A informação oficial do produto lista os excipientes (ingredientes inativos) encontrados na formulação do creme. Alguns excipientes, como o álcool cetoestearílico, são mencionados em avisos regulamentares porque podem causar reações cutâneas locais, como dermatite de contacto, em indivíduos sensíveis. A lista completa de excipientes está disponível na rotulagem oficial do produto.

P: Contra que espécies de fungos o Isoconazol é eficaz?

A documentação oficial sobre o mecanismo e utilização do medicamento refere que o isoconazol é um agente de largo espetro, eficaz contra vários tipos de microrganismos. Isto inclui dermatófitos, leveduras, fungos semelhantes a leveduras, bolores e o organismo causador do eritrasma (um tipo específico de infeção bacteriana).

P: Quais são os efeitos secundários mais comuns?

De acordo com a documentação oficial sobre efeitos indesejáveis, as reações observadas com maior frequência limitam-se ao local de aplicação. Estas incluem habitualmente irritação e uma sensação de ardor. As fontes oficiais observam que estes efeitos locais são muitas vezes mais acentuados no início do tratamento e podem diminuir com a utilização continuada.

P: O creme é utilizado para tratar a Tinha corporal (Tinea corporis)?

A informação oficial do produto indica que o medicamento se destina ao tratamento de doenças fúngicas superficiais da pele. O fármaco é descrito como eficaz contra os dermatófitos, que são o grupo específico de fungos conhecidos por causar a Tinha corporal (Tinea corporis).

P: A utilização a longo prazo causará alterações permanentes na minha pele?

Estudos e informações oficiais indicam que, quando o isoconazol é utilizado como um produto de associação (que contém um corticosteróide), existe a possibilidade de reações locais. Os potenciais efeitos referidos na rotulagem oficial incluem atrofia cutânea (adelgaçamento da pele), dilatação de pequenos vasos sanguíneos (telangiectasia) ou alterações temporárias na cor da pele, que são efeitos secundários reconhecidos dos esteróides tópicos.

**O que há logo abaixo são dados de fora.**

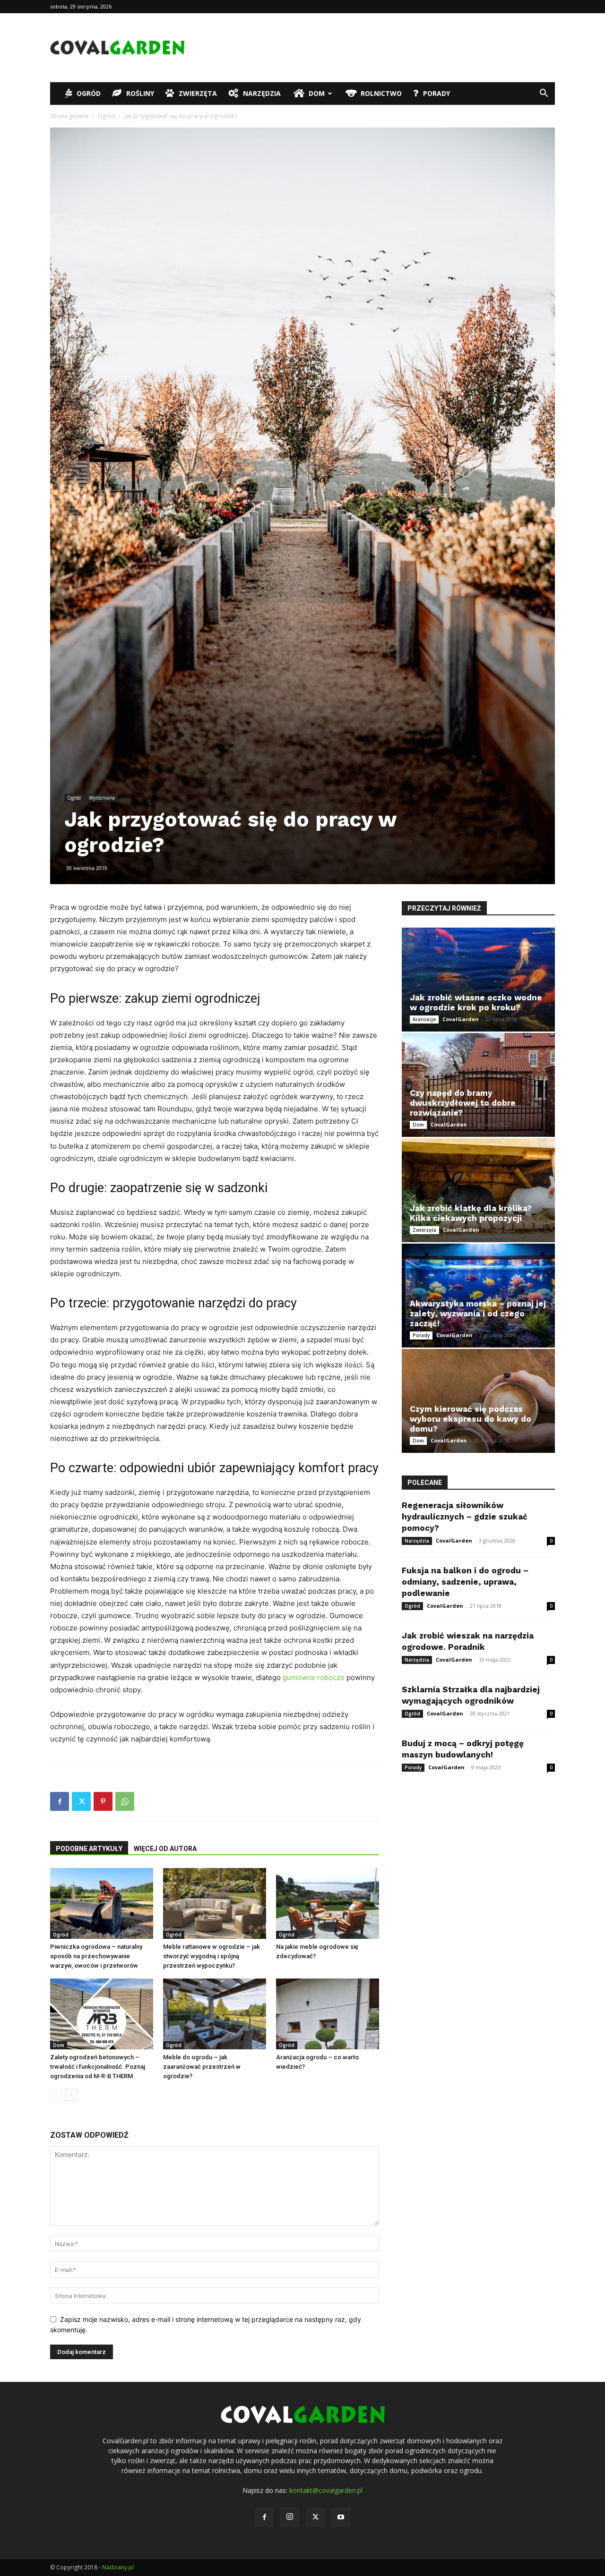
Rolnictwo (381, 93)
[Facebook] (59, 1801)
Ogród (89, 93)
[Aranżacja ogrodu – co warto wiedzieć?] (327, 2014)
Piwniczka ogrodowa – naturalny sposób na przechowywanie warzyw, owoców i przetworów (96, 1956)
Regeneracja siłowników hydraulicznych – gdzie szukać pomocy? (464, 1517)
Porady (436, 93)
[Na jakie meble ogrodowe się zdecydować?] (327, 1903)
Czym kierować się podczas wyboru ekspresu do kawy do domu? (470, 1418)
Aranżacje (424, 1019)
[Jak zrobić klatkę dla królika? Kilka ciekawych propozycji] (478, 1190)
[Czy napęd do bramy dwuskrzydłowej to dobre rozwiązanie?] (478, 1085)
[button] (543, 94)
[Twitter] (81, 1801)
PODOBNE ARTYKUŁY (89, 1848)
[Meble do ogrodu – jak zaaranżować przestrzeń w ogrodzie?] (214, 2014)
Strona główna (69, 116)
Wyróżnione (102, 797)
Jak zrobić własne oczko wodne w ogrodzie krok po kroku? (476, 1002)
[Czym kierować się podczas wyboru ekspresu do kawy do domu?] (478, 1401)
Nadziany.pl (118, 2567)
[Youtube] (340, 2517)
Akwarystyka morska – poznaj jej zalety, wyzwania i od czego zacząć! (478, 1313)
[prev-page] (56, 2095)
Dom (317, 93)
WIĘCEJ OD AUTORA (165, 1848)
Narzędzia (262, 93)
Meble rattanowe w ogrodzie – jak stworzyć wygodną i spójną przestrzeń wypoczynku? (211, 1956)
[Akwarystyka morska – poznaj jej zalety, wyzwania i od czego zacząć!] (478, 1296)
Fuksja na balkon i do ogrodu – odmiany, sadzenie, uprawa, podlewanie (465, 1582)
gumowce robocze (314, 1677)
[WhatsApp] (124, 1801)
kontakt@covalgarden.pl (326, 2490)
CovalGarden (460, 1019)
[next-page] (71, 2095)
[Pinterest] (103, 1801)
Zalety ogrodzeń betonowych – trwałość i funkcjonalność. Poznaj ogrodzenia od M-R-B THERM (97, 2067)
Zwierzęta (198, 93)
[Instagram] (289, 2517)
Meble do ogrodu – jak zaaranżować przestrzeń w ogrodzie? (202, 2067)
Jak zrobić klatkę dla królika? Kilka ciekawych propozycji (471, 1213)
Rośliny (140, 93)
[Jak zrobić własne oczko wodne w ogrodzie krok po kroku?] (478, 980)
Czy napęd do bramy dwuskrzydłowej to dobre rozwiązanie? (463, 1102)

Como Isoconazole deve ser armazenado e descartado?

Como Armazenar e Eliminar o Isoconazol?

As preparações de isoconazol, tal como todos os medicamentos sujeitos a receita médica, devem ser armazenadas em condições que mantenham a sua qualidade, potência e pureza. Na ausência de instruções específicas no rótulo, o produto deve ser mantido a uma temperatura ambiente controlada.

É essencial armazenar o medicamento na sua embalagem original para garantir a proteção contra a luz e a humidade, caso tal seja exigido pelos dados de estabilidade do fabricante. Para produtos que necessitem de mistura ou diluição, cumpra rigorosamente quaisquer períodos de estabilidade após abertura/mistura definidos pelo fabricante, como, por exemplo, eliminar o produto após um número específico de dias.

A eliminação adequada é necessária para prevenir a contaminação ambiental e a utilização indevida. Não coloque o isoconazol na sanita nem o despeje num ralo, a menos que receba instruções específicas nesse sentido por parte de um programa de recolha de medicamentos. A forma mais segura de eliminar medicamentos não utilizados ou fora do prazo de validade é através de um programa comunitário de recolha de medicamentos ou seguindo as diretrizes locais para resíduos domésticos perigosos.

Atenção! Sempre consulte um médico ou farmacêutico antes de usar pílulas ou medicamentos.